Jakarta — China mengecam langkah Amerika Serikat yang memblokade jalur perdagangan minyak global di Selat Hormuz. Pernyataan tersebut muncul setelah Presiden Donald Trump menyebut AS melakukan blokade serta menenggelamkan atau mengusir kapal yang tertahan di kawasan tersebut.
Juru bicara Kementerian Luar Negeri China, Guo Jiakun, menilai tindakan tersebut berbahaya dan berpotensi memperburuk situasi.
“AS meningkatkan pengerahan militer dan melakukan tindakan blokade yang ditargetkan, yang hanya akan memperburuk ketegangan, dan melemahkan perjanjian gencatan senjata yang sudah rapuh serta kian membahayakan keamanan jalur pelayaran melalui Selat Hormuz,” kata Guo dalam konferensi pers pada Selasa (14/4), dikutip AFP.
“Ini tindakan berbahaya dan tak bertanggung jawab,” imbuh dia.
Dalam pernyataan sebelumnya, Guo menegaskan bahwa Selat Hormuz merupakan jalur internasional yang sangat penting bagi distribusi energi dan perdagangan global.
Ia juga menekankan bahwa menjaga keamanan dan stabilitas kawasan serta memastikan kelancaran lalu lintas menjadi kepentingan bersama komunitas internasional.
“Akar penyebab gangguan di Selat Hormuz adalah konflik militer. Untuk menyelesaikan masalah ini, konflik harus dihentikan sesegera mungkin,” ujarnya.
Guo menambahkan bahwa semua pihak perlu menahan diri dan tetap menjaga situasi agar tidak semakin memanas. China, kata dia, akan terus berupaya memainkan peran konstruktif.

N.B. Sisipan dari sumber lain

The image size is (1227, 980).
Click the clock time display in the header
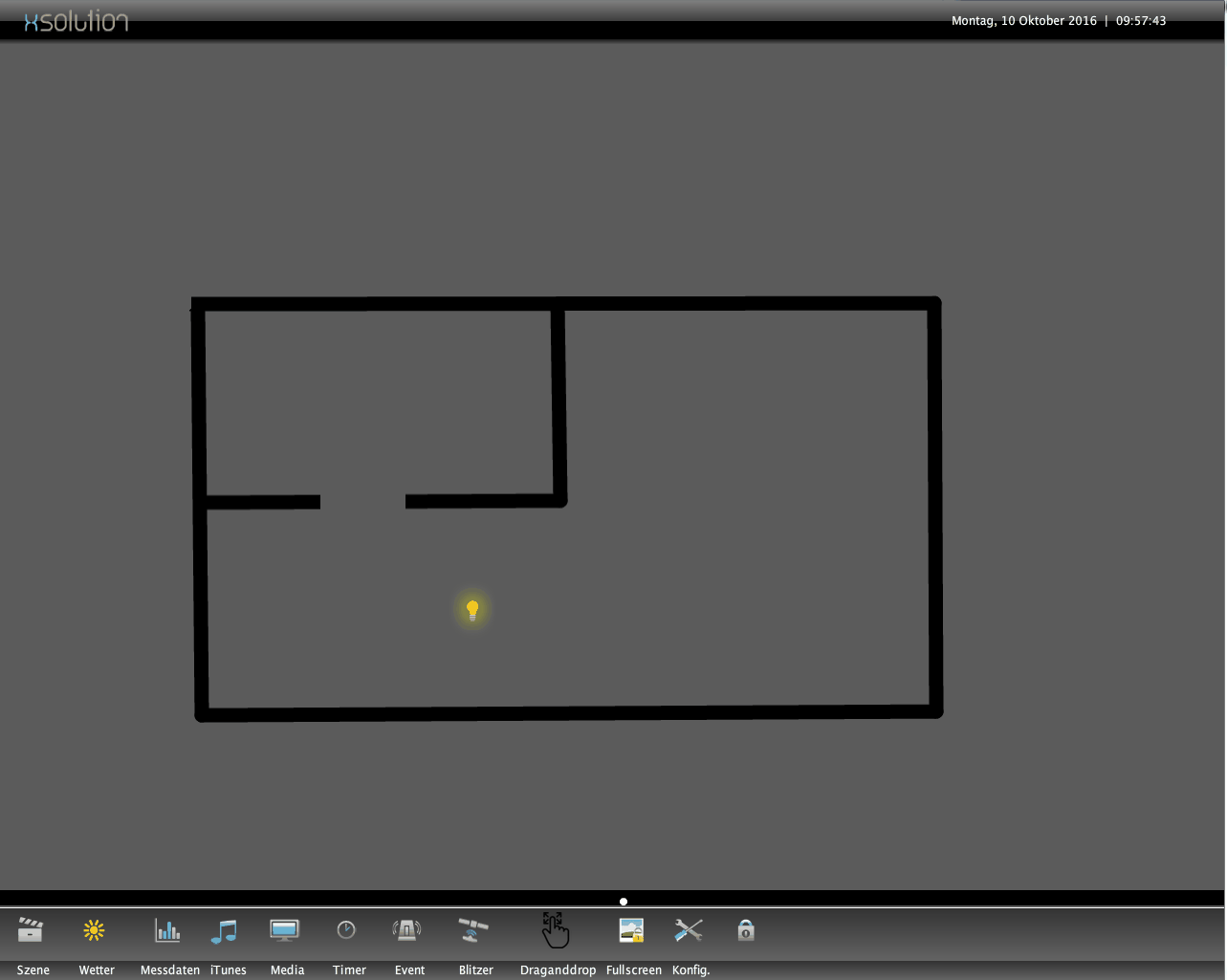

Terkait pasokan energi, China menyatakan siap bekerja sama dengan berbagai negara guna menjaga stabilitas rantai pasok global.
“Namun, untuk menyelesaikan masalah ini secara mendasar, yang perlu dilakukan pertama dan terutama adalah memulihkan perdamaian dan stabilitas di kawasan Teluk dan Timur Tengah,” kata Guo.
Amerika Serikat mengumumkan blokade Selat Hormuz setelah negosiasi dengan Iran di Pakistan mengalami kebuntuan. Dalam perundingan tersebut, Washington meminta Teheran menghentikan sepenuhnya program nuklir dan menyerahkan material uranium yang telah diperkaya.
Di sisi lain, Iran tetap mempertahankan haknya untuk melakukan pengayaan uranium serta menegaskan kendali atas Selat Hormuz.
Negosiasi antara AS dan Iran berlangsung setelah konflik yang terjadi lebih dari satu bulan. Dalam konflik tersebut, AS bersama Israel melakukan serangan terhadap Iran yang menyebabkan ribuan korban jiwa.
Sebagai respons, Iran memperketat akses kapal di Selat Hormuz, terutama terhadap negara-negara yang berafiliasi atau mendukung AS dan Israel.